Eugénio Fonseca apela a um pacto no Parlamento para que o «essencial à vida das pessoas não se embrenhe em questões ideológicas»

Lisboa, 30 jun 2020 (Ecclesia) – O presidente da Cáritas Portuguesa afirmou que estão a “trabalhar a dois níveis” no atual momento da crise de saúde e social para ‘inverter a curva da pobreza’ e para a “recuperação económica” que o primeiro-ministro português “tem falado muito”.

“Acrescento um adjetivo que pode fazer a diferença – recuperação económica inclusiva. Podemos cair no erro das pessoas só porque têm determinada idade não serem valorizadas para as novas propostas que o mercado de trabalho possa oferecer e ficam com o catálogo de desempregado de longa duração”, disse hoje Eugénio Fonseca em declarações à Agência ECCLESIA.
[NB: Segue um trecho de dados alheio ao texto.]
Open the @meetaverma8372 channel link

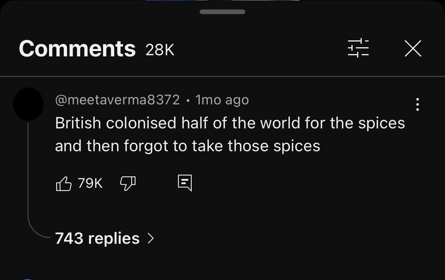coord(117,100)
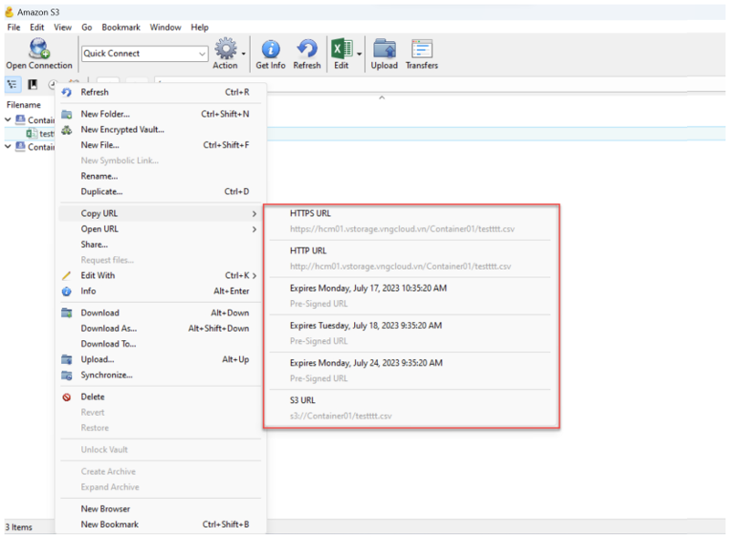Click the Refresh toolbar icon
This screenshot has height=537, width=730.
pyautogui.click(x=307, y=54)
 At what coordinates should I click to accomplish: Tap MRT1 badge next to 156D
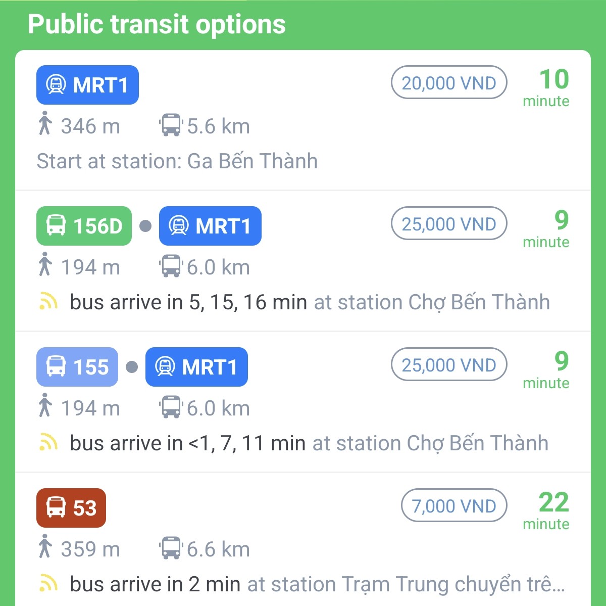coord(210,226)
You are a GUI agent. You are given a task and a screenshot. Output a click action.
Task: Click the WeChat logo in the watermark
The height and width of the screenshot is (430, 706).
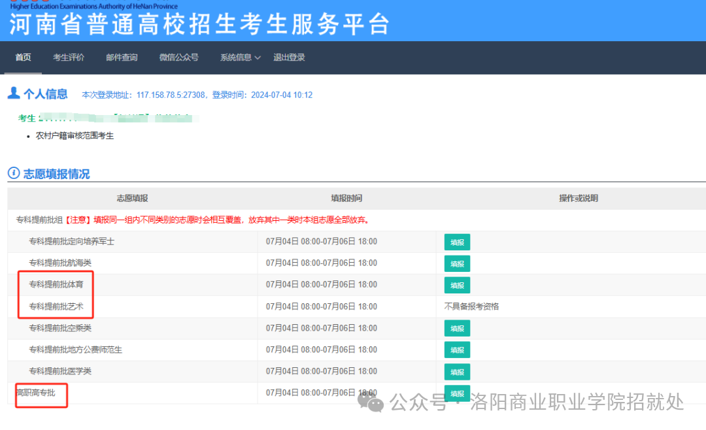374,403
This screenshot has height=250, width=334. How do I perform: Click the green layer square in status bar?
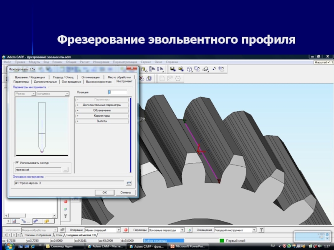222,240
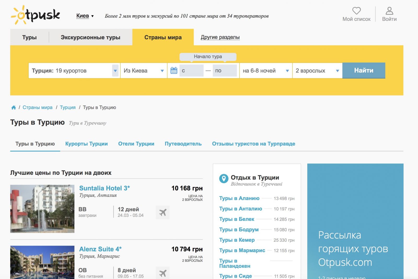The height and width of the screenshot is (279, 418).
Task: Click airplane icon on Alenz Suite offer
Action: (162, 273)
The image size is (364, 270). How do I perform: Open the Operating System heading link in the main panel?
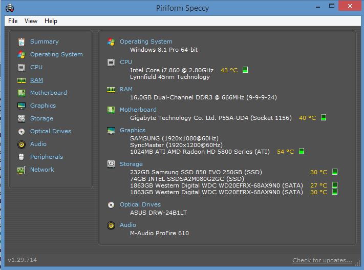146,41
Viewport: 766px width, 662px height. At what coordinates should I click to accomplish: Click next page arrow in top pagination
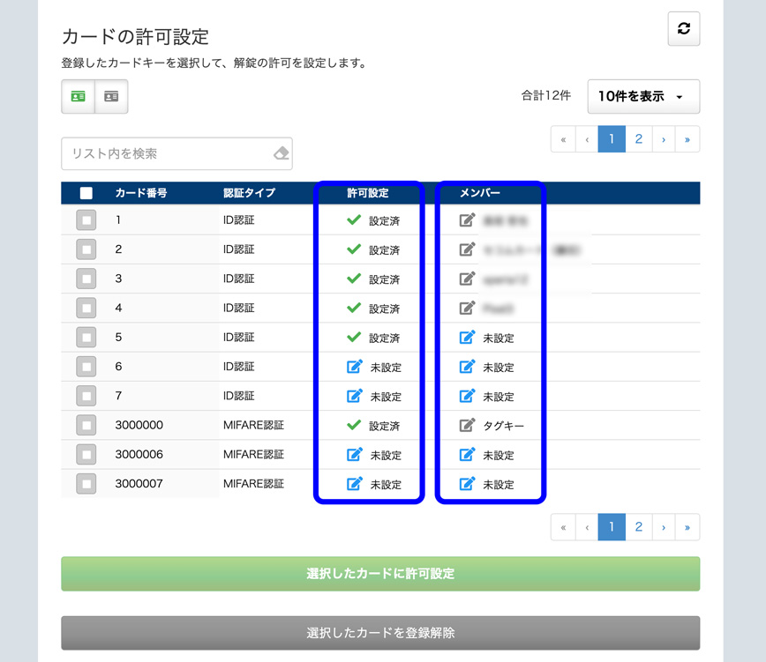[x=663, y=139]
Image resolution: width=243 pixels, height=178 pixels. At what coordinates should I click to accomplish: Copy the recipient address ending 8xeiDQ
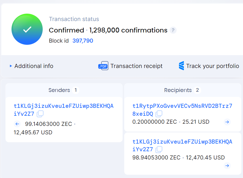(x=159, y=114)
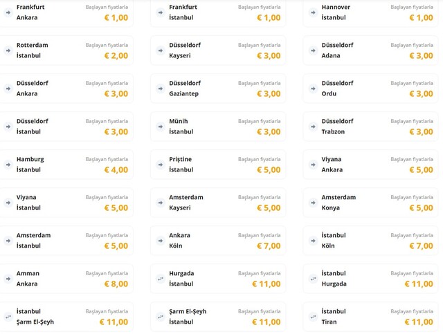The width and height of the screenshot is (443, 334).
Task: Open the İstanbul to Hurgada flight deal
Action: coord(370,279)
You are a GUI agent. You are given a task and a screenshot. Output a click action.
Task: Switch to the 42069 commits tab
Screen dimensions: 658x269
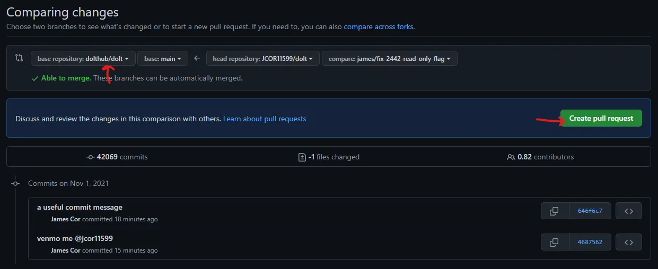pos(117,157)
O presidente da Cáritas Portuguesa explicou sobre a campanha ‘inverter a curva da pobreza’ que pretende “fazer funcionar a situação de emergência” que se está a viver por causa da pandemia Covid-19 em que há pessoas “com fome, há que matar a fome, há gente que precisa de manter a casa, há que cuidar para que isto aconteça, as crianças precisam de ir às instituições que nenhuma o deixe de fazer”.

Agência Ecclesia/MC

Eugénio Fonseca assinala que há uma linha de assistência e também é necessária uma linha para ajudar “à recuperação das situações que ficaram mais encostadas à pobreza e exclusão social” porque “é importantíssimo” manter os desempregados numa “metodologia de ligação ao mundo do trabalho, mesmo por atividades socialmente úteis a serem apoiadas dinamizadas pelo Terceiro Setor”.

“O Estado tem uma palavra muito decisiva, não se pode demitir das suas responsabilidades e tem de saber que pode contar com todos para que isso aconteça”, acrescentou.

Neste contexto, o presidente da Cáritas Portuguesa apela a que se faça “um pacto” no Parlamento para que “aquilo que é essencial à vida das pessoas não se embrenhe em questões ideológicas”, recordando que “já fazia na anterior crise, e que alguns partidos com assento parlamentar provaram que isso é possível”.

Eugénio Fonseca pretende também que, “pelo menos uma vez de três em três meses”, o debate da Nação na Assembleia da República “fosse só sobre a questão social”, que se faça uma “monotorização do problema social”, porque “obrigava as instâncias a terem atualizado o estudo da realidade” e não apresentarem dados, “às vezes, com um ano e dois de atraso”.

Para o entrevistado, a “ideia de independência é importantíssima” e defende que se deve estar “unidos cada um na sua responsabilidade e na sua tarefa”, em complemento, “não ocupando espaços que já estão a funcionar e ir à procura daqueles que vão lidar muito mal com esta situação que o povo chama de ‘pobreza envergonhada’”.

No espaço ‘Conversas na Ecclesia’, desta terça-feira, o responsável católico considera que para o futuro na área eclesial dos grupos “há desafios muito grandes” e afirma que “não podem esperar pelo pós-Covid”, até porque “ninguém sabe quando vai abrandar”, e é preciso o “rejuvenescimento dos grupos paróquias de ação social, muitas pessoas correram riscos porque estavam na idade dos grupos de risco para poderem ir em auxílio dos outros”.

“Esta área da ação da Igreja a nível da ação caritativa poderia ser um testemunho extraordinário do diálogo entre gerações”, acrescenta, salientando também “a preocupação” que “nenhuma comunidade cristã esteja sem esta expressão organizada da caridade”.

Outro aspeto sobre o futuro do setor social, o presidente da Cáritas Portuguesa destaca a necessidade da formação.

“Não estende-se só aos grupos. Não acredito que vai ficar tudo na mesma, acho que até o modelo económico há que fazer acontecer alguma coisa. Os nossos cristãos, particularmente os mais comprometidos devem conhecer bem o pensamento social cristão”, exemplifica o também o presidente da Confederação Portuguesa do Voluntariado, na conversa onde também participam os presidentes da Confederação Nacional das Instituições de Solidariedade (CNIS) e da União das Misericórdias Portuguesas (UMP).